The bottom line is that this is a power struggle between politicians who are former guerrilla fighters or see themselves as following this tradition and who use all means to discredit their opponents. Since the start of the conflict, the TPLF has described the famine as deliberate and part of an attempted genocide by the central Ethiopian government. The Abiy government in turn blames the TPLF for the miserable conditions, violence and blocked access routes – without admitting that a multitude of actors are increasingly out of control.
Any confidence that opponents will treat in good faith has been completely lost. Reports of massacres, torture, mass rape and other crimes committed by some are systematically denounced as propaganda by others. Those who automatically condemn the acts are seen as the spokespersons of the opponents and thus reaffirm the belief in a plot against one’s own camp.

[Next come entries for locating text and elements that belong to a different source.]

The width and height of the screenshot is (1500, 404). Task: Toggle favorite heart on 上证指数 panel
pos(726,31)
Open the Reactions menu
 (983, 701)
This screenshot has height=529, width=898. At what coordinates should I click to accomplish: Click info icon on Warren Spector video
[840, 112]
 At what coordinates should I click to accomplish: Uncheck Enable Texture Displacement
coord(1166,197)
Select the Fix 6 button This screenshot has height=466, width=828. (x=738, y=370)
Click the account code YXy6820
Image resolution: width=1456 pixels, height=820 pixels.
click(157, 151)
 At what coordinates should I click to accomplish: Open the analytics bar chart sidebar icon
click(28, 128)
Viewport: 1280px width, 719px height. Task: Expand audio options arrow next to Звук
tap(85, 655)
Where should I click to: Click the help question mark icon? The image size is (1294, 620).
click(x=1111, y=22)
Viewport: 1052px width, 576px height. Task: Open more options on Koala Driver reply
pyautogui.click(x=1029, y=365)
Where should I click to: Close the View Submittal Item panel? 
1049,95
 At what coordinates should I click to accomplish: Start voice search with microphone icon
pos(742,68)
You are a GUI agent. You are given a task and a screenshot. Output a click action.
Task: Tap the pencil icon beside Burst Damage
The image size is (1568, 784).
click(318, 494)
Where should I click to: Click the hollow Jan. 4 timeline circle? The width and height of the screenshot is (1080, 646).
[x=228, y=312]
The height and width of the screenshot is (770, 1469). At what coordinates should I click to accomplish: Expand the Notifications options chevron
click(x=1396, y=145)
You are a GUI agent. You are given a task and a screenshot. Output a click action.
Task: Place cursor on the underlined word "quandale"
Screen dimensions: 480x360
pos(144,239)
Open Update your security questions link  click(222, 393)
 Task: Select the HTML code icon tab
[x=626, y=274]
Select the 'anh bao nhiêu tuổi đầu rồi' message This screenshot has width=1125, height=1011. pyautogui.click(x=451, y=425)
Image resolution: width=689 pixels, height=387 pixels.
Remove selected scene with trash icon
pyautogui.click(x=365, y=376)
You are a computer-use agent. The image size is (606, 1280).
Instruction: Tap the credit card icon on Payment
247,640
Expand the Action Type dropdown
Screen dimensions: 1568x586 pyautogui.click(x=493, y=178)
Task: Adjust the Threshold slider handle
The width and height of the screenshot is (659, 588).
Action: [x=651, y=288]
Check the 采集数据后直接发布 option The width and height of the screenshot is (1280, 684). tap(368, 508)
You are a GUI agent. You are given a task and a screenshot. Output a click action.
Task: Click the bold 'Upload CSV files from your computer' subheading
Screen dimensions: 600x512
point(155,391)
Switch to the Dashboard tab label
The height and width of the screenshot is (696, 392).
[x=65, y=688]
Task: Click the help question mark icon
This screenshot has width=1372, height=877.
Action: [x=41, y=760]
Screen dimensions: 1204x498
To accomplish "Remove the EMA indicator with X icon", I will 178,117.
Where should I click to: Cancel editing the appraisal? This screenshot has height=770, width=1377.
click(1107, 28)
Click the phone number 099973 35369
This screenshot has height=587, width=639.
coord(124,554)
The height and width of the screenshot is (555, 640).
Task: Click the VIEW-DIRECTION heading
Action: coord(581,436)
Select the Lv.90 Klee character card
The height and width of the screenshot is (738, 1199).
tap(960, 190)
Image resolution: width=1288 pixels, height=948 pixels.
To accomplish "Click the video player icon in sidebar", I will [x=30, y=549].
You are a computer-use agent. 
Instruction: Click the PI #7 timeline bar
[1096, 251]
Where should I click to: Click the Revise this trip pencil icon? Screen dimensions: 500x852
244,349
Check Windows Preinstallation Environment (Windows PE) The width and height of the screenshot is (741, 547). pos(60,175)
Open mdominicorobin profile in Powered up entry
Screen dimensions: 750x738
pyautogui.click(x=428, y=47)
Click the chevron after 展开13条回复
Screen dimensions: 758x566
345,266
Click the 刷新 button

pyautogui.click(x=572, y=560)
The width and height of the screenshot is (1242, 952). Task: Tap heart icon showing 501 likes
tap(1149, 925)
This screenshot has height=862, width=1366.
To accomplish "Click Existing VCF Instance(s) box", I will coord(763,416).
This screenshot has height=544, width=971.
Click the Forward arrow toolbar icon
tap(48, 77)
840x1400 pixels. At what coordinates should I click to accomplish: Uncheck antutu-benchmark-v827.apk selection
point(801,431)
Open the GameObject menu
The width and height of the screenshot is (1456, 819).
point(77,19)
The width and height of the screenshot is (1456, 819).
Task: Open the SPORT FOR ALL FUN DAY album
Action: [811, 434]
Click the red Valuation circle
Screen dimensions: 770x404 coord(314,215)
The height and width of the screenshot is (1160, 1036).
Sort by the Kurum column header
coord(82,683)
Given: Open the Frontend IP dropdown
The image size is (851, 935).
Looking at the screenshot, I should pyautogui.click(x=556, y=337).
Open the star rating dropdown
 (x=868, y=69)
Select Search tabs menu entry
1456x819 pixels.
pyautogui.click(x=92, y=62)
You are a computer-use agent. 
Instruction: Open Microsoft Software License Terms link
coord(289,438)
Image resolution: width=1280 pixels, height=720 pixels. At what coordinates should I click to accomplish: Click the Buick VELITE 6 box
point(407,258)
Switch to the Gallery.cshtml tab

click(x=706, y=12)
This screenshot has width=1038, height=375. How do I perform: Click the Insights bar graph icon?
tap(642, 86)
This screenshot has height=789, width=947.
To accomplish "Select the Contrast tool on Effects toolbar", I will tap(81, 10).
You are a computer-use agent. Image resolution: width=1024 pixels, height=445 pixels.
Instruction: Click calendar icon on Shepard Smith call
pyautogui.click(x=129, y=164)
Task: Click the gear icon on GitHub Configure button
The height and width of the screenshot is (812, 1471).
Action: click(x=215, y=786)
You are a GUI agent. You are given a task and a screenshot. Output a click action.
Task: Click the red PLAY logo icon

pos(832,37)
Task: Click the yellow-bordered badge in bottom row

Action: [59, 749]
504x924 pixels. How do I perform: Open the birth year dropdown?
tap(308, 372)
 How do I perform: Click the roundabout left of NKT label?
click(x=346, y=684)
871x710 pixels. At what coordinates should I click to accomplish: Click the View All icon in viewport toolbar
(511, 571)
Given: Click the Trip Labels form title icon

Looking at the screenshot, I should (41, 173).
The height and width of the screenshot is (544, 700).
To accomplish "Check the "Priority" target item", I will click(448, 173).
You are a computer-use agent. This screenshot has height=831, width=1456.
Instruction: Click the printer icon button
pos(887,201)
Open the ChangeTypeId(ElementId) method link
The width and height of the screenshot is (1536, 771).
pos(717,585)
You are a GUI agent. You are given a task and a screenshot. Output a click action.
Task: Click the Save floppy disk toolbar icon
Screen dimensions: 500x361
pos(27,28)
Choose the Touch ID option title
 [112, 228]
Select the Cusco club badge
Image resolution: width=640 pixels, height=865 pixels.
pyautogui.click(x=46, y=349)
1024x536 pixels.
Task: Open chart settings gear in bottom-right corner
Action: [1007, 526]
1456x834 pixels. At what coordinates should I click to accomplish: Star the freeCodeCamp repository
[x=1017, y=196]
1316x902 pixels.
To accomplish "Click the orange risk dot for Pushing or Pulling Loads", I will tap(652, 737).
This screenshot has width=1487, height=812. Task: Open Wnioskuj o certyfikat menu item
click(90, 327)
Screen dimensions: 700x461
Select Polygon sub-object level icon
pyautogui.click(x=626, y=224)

Government supporters see relief operations for Tigray or the Ethiopian refugee camps as a smokescreen to support the TPLF. Following blockades and attacks on aid convoys, unknown people murdered three staff members of Médecins Sans Frontières, an NGO, in June. In August, the central government revoked the licenses of several NGOs, accusing them of spreading disinformation. The UN responded by condemning the widespread denigration of humanitarian organizations.
The dilemma now is that humanitarian aid is urgently needed, but any external intervention potentially worsens the emergency. The international community must quickly find alternatives to the current approach to protect the local population from further suffering.
Markus Rudolf is Principal Investigator at the Bonn International Conversion Center (BICC).